Collected data entries
- Opening Delimiter -

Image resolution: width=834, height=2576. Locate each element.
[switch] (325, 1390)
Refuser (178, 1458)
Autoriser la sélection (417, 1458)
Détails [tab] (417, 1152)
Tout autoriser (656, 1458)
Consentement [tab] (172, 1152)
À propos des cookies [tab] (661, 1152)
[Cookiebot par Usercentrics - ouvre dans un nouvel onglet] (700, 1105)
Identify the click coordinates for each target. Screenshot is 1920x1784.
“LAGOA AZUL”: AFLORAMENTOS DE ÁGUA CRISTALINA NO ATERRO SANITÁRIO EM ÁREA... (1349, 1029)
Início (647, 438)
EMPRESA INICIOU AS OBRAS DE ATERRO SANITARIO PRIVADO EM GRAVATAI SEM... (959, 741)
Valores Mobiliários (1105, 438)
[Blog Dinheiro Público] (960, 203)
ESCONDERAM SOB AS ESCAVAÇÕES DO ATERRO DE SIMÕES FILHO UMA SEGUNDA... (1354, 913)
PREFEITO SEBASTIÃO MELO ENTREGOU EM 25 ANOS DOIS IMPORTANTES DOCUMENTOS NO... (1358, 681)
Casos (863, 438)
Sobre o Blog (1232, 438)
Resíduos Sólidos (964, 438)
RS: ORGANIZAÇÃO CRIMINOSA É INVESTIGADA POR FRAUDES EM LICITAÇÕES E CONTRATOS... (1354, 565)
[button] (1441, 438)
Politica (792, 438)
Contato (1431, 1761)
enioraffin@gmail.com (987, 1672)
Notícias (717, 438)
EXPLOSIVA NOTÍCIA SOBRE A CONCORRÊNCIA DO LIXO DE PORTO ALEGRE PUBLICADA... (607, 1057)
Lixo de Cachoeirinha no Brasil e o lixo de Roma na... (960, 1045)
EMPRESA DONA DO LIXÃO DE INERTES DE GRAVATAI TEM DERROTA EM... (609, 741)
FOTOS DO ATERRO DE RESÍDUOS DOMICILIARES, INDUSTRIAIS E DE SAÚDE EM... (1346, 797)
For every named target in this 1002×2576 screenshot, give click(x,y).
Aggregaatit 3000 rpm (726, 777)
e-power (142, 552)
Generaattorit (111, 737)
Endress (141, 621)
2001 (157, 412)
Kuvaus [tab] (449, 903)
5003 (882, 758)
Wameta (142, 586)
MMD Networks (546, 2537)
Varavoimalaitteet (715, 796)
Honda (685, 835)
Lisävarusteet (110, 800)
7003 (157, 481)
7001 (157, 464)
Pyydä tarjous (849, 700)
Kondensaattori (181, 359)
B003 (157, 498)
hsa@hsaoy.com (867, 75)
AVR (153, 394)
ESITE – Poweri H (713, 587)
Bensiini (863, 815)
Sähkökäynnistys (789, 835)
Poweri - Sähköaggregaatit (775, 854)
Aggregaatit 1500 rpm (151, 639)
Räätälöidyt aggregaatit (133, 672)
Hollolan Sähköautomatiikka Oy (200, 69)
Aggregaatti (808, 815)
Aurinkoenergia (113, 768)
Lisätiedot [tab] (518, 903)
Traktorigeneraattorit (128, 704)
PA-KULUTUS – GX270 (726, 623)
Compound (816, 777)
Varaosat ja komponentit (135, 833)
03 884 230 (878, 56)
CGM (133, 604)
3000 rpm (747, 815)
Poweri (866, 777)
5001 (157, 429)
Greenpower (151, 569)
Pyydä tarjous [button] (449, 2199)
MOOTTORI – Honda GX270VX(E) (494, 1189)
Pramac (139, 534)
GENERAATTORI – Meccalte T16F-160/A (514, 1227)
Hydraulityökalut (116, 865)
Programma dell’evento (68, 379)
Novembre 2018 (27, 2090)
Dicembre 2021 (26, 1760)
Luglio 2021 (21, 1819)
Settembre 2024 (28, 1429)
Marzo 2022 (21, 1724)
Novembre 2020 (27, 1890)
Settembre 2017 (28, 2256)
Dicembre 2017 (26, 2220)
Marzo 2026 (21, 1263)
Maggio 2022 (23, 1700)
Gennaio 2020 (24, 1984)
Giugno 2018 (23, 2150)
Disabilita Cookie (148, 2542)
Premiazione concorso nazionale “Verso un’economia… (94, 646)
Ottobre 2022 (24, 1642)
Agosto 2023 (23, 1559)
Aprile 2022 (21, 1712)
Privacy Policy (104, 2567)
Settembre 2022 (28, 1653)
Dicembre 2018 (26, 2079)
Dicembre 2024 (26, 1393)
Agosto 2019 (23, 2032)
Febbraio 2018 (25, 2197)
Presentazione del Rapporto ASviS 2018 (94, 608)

- Closing Delimiter -

Assigned task> Looking through the records, copy out every line in which the word "Dicembre" is found.

Your solution>
Dicembre 2021 (26, 1760)
Dicembre 2017 (26, 2220)
Dicembre 2018 (26, 2079)
Dicembre 2024 (26, 1393)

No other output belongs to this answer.